# What is this I don't even... XD No, really...



## Ferasquilee (May 26, 2010)

I followed a link to a safari zone, and this is what the URL showed.







That is defenitely not right.


----------



## Green (May 26, 2010)

We're being hosted by their domain for now.


----------



## Ferasquilee (May 26, 2010)

But the URL right now is forums.dragonflycave.com! Why does it change like that?


----------



## Green (May 26, 2010)

...it's not changing for me.


----------



## Ferasquilee (May 26, 2010)

No, it only changed once, for a second.


----------



## Butterfree (May 26, 2010)

Presumably you clicked a link that led to that domain.

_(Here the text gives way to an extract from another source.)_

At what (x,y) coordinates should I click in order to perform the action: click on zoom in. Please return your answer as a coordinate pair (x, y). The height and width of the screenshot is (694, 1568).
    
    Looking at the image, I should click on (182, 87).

Both will work and show the same page.


----------



## Ferasquilee (May 27, 2010)

Butterfree said:


> Presumably you clicked a link that led to that domain. Both will work and show the same page.


Oh, kay.

I wasn't logged in on that domain, so I thought it a little strange.


----------



## Tarvos (May 28, 2010)

Mine just goes to forums.dragonflycave.com


----------



## Ferasquilee (Jun 5, 2010)

Watershed said:


> Mine just goes to forums.dragonflycave.com


Yeah, it seems to be kind of random.


----------



## Butterfree (Jun 5, 2010)

It's not random. It depends on what link you clicked; if the link links to tcodforums.eeveeshq.com, it goes there, and if it links to forums.dragonflycave.com, it goes there. It's really not complicated.


----------



## Ferasquilee (Jun 6, 2010)

Butterfree said:


> It's not random. It depends on what link you clicked; if the link links to tcodforums.eeveeshq.com, it goes there, and if it links to forums.dragonflycave.com, it goes there. It's really not complicated.


I guess I just overthought it, then.


----------